When you return the entries, keep every word and mark exactly as it is.

_ _ _ _ _

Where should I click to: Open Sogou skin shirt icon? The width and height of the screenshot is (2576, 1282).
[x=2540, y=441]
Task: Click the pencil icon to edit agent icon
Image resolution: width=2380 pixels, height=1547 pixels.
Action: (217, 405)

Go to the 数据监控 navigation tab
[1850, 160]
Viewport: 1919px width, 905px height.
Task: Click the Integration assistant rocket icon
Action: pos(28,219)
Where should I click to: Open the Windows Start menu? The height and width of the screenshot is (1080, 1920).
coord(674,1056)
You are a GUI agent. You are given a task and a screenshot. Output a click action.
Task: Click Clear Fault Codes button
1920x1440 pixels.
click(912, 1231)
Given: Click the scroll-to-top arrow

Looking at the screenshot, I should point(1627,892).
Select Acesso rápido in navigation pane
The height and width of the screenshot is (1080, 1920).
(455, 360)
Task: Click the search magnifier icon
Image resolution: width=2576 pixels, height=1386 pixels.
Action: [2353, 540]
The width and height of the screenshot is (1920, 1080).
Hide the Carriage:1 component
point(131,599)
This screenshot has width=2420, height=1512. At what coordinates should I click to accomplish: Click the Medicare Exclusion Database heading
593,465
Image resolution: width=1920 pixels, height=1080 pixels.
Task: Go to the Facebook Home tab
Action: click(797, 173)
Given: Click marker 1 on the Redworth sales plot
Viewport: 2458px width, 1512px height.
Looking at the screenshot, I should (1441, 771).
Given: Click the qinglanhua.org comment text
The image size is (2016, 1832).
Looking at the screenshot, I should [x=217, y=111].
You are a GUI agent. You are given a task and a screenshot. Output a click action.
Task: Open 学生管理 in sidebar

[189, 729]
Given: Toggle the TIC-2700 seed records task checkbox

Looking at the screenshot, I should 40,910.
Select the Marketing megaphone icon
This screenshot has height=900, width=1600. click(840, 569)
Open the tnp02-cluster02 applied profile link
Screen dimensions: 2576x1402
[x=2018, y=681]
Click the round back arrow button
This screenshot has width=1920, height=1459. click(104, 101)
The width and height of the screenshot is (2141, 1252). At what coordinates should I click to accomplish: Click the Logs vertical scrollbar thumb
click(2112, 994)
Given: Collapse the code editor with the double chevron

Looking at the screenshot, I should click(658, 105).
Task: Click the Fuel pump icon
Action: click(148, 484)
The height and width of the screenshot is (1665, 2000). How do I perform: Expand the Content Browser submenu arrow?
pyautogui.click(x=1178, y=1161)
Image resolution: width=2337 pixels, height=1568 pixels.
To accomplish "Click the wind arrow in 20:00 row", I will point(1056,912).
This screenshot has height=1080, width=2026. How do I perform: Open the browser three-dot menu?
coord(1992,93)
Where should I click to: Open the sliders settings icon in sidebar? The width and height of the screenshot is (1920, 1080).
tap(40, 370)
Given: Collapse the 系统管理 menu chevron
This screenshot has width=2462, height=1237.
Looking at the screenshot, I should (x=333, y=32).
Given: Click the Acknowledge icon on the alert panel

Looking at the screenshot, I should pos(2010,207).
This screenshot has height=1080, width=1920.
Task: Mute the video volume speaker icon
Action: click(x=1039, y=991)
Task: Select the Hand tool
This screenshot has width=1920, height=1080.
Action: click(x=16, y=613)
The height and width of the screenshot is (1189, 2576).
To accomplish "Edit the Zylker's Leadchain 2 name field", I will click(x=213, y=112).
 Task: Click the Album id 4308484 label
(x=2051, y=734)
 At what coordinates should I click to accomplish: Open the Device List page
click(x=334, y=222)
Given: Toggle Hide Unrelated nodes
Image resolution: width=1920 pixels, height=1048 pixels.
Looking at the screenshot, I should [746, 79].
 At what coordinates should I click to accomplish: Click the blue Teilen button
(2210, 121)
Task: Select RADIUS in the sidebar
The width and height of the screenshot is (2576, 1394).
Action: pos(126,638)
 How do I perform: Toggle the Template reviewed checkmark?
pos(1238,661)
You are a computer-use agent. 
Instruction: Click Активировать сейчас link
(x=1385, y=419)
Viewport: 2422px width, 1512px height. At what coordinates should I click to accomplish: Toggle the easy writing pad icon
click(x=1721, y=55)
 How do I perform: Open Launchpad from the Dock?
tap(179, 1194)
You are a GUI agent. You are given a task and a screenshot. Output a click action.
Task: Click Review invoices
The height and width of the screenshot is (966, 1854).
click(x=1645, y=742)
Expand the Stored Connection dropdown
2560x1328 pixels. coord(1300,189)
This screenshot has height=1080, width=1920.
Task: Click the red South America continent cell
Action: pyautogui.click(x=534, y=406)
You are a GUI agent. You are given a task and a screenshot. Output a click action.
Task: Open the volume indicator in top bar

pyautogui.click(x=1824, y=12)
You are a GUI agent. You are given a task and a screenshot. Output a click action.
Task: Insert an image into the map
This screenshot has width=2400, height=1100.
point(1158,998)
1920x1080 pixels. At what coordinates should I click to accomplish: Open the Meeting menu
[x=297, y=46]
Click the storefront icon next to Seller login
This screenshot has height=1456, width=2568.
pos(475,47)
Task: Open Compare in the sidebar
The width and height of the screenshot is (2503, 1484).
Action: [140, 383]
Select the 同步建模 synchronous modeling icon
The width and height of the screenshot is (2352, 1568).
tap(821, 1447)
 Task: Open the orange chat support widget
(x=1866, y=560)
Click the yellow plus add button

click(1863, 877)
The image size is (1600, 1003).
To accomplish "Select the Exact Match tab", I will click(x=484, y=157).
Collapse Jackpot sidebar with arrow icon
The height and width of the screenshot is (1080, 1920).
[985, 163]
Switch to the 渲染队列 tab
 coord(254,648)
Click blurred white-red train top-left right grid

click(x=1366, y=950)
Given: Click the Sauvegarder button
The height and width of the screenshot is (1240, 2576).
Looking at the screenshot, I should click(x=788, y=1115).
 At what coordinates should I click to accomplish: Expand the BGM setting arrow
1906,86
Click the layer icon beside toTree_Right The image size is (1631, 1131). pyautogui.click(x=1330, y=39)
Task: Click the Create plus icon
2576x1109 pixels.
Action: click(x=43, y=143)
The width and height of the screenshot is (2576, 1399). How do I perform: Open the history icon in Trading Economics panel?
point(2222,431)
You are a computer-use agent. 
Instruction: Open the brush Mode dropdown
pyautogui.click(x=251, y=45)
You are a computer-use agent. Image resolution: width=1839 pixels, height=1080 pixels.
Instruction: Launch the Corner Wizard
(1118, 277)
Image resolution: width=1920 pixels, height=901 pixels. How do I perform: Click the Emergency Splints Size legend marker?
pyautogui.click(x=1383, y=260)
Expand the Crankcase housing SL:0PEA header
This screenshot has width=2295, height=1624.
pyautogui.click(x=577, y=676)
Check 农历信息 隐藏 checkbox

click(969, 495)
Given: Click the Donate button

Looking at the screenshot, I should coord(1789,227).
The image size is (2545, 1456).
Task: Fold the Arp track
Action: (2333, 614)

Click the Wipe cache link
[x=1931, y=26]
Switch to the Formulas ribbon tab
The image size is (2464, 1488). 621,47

_ _ _ _ _

Your response:
Where should I click to: Open Sogou skin shirt icon? The width and height of the screenshot is (2576, 1282).
[x=2540, y=441]
Task: Click the pencil icon to edit agent icon
Image resolution: width=2380 pixels, height=1547 pixels.
Action: (217, 405)

Go to the 数据监控 navigation tab
[1850, 160]
Viewport: 1919px width, 905px height.
Task: Click the Integration assistant rocket icon
Action: pos(28,219)
Where should I click to: Open the Windows Start menu? The height and width of the screenshot is (1080, 1920).
coord(674,1056)
You are a GUI agent. You are given a task and a screenshot. Output a click action.
Task: Click Clear Fault Codes button
1920x1440 pixels.
click(912, 1231)
Given: Click the scroll-to-top arrow

Looking at the screenshot, I should point(1627,892).
Select Acesso rápido in navigation pane
The height and width of the screenshot is (1080, 1920).
(455, 360)
Task: Click the search magnifier icon
Image resolution: width=2576 pixels, height=1386 pixels.
Action: [2353, 540]
The width and height of the screenshot is (1920, 1080).
Hide the Carriage:1 component
point(131,599)
This screenshot has width=2420, height=1512. At what coordinates should I click to accomplish: Click the Medicare Exclusion Database heading
593,465
Image resolution: width=1920 pixels, height=1080 pixels.
Task: Go to the Facebook Home tab
Action: click(797, 173)
Given: Click marker 1 on the Redworth sales plot
Viewport: 2458px width, 1512px height.
Looking at the screenshot, I should (1441, 771).
Given: Click the qinglanhua.org comment text
The image size is (2016, 1832).
Looking at the screenshot, I should [x=217, y=111].
You are a GUI agent. You are given a task and a screenshot. Output a click action.
Task: Open 学生管理 in sidebar

[189, 729]
Given: Toggle the TIC-2700 seed records task checkbox

Looking at the screenshot, I should 40,910.
Select the Marketing megaphone icon
This screenshot has height=900, width=1600. click(840, 569)
Open the tnp02-cluster02 applied profile link
Screen dimensions: 2576x1402
[x=2018, y=681]
Click the round back arrow button
This screenshot has width=1920, height=1459. click(104, 101)
The width and height of the screenshot is (2141, 1252). At what coordinates should I click to accomplish: Click the Logs vertical scrollbar thumb
click(2112, 994)
Given: Collapse the code editor with the double chevron

Looking at the screenshot, I should click(658, 105).
Task: Click the Fuel pump icon
Action: click(148, 484)
The height and width of the screenshot is (1665, 2000). How do I perform: Expand the Content Browser submenu arrow?
pyautogui.click(x=1178, y=1161)
Image resolution: width=2337 pixels, height=1568 pixels.
To accomplish "Click the wind arrow in 20:00 row", I will point(1056,912).
This screenshot has height=1080, width=2026. How do I perform: Open the browser three-dot menu?
coord(1992,93)
Where should I click to: Open the sliders settings icon in sidebar? The width and height of the screenshot is (1920, 1080).
tap(40, 370)
Given: Collapse the 系统管理 menu chevron
This screenshot has width=2462, height=1237.
Looking at the screenshot, I should (x=333, y=32).
Given: Click the Acknowledge icon on the alert panel

Looking at the screenshot, I should pos(2010,207).
This screenshot has height=1080, width=1920.
Task: Mute the video volume speaker icon
Action: click(x=1039, y=991)
Task: Select the Hand tool
This screenshot has width=1920, height=1080.
Action: click(x=16, y=613)
The height and width of the screenshot is (1189, 2576).
To accomplish "Edit the Zylker's Leadchain 2 name field", I will click(x=213, y=112).
 Task: Click the Album id 4308484 label
(x=2051, y=734)
 At what coordinates should I click to accomplish: Open the Device List page
click(x=334, y=222)
Given: Toggle Hide Unrelated nodes
Image resolution: width=1920 pixels, height=1048 pixels.
Looking at the screenshot, I should [746, 79].
 At what coordinates should I click to accomplish: Click the blue Teilen button
(2210, 121)
Task: Select RADIUS in the sidebar
The width and height of the screenshot is (2576, 1394).
Action: pos(126,638)
 How do I perform: Toggle the Template reviewed checkmark?
pos(1238,661)
You are a computer-use agent. 
Instruction: Click Активировать сейчас link
(x=1385, y=419)
Viewport: 2422px width, 1512px height. At what coordinates should I click to accomplish: Toggle the easy writing pad icon
click(x=1721, y=55)
 How do I perform: Open Launchpad from the Dock?
tap(179, 1194)
You are a GUI agent. You are given a task and a screenshot. Output a click action.
Task: Click Review invoices
The height and width of the screenshot is (966, 1854).
click(x=1645, y=742)
Expand the Stored Connection dropdown
2560x1328 pixels. coord(1300,189)
This screenshot has height=1080, width=1920.
Task: Click the red South America continent cell
Action: pyautogui.click(x=534, y=406)
You are a GUI agent. You are given a task and a screenshot. Output a click action.
Task: Open the volume indicator in top bar

pyautogui.click(x=1824, y=12)
You are a GUI agent. You are given a task and a screenshot. Output a click action.
Task: Insert an image into the map
This screenshot has width=2400, height=1100.
point(1158,998)
1920x1080 pixels. At what coordinates should I click to accomplish: Open the Meeting menu
[x=297, y=46]
Click the storefront icon next to Seller login
This screenshot has height=1456, width=2568.
pos(475,47)
Task: Open Compare in the sidebar
The width and height of the screenshot is (2503, 1484).
Action: [140, 383]
Select the 同步建模 synchronous modeling icon
The width and height of the screenshot is (2352, 1568).
tap(821, 1447)
 Task: Open the orange chat support widget
(x=1866, y=560)
Click the yellow plus add button

click(1863, 877)
The image size is (1600, 1003).
To accomplish "Select the Exact Match tab", I will click(x=484, y=157).
Collapse Jackpot sidebar with arrow icon
The height and width of the screenshot is (1080, 1920).
[985, 163]
Switch to the 渲染队列 tab
 coord(254,648)
Click blurred white-red train top-left right grid

click(x=1366, y=950)
Given: Click the Sauvegarder button
The height and width of the screenshot is (1240, 2576).
Looking at the screenshot, I should click(x=788, y=1115).
 At what coordinates should I click to accomplish: Expand the BGM setting arrow
1906,86
Click the layer icon beside toTree_Right The image size is (1631, 1131). pyautogui.click(x=1330, y=39)
Task: Click the Create plus icon
2576x1109 pixels.
Action: click(x=43, y=143)
The width and height of the screenshot is (2576, 1399). How do I perform: Open the history icon in Trading Economics panel?
point(2222,431)
You are a computer-use agent. 
Instruction: Open the brush Mode dropdown
pyautogui.click(x=251, y=45)
You are a computer-use agent. Image resolution: width=1839 pixels, height=1080 pixels.
Instruction: Launch the Corner Wizard
(1118, 277)
Image resolution: width=1920 pixels, height=901 pixels. How do I perform: Click the Emergency Splints Size legend marker?
pyautogui.click(x=1383, y=260)
Expand the Crankcase housing SL:0PEA header
This screenshot has width=2295, height=1624.
pyautogui.click(x=577, y=676)
Check 农历信息 隐藏 checkbox

click(969, 495)
Given: Click the Donate button

Looking at the screenshot, I should coord(1789,227).
The image size is (2545, 1456).
Task: Fold the Arp track
Action: (2333, 614)

Click the Wipe cache link
[x=1931, y=26]
Switch to the Formulas ribbon tab
The image size is (2464, 1488). 621,47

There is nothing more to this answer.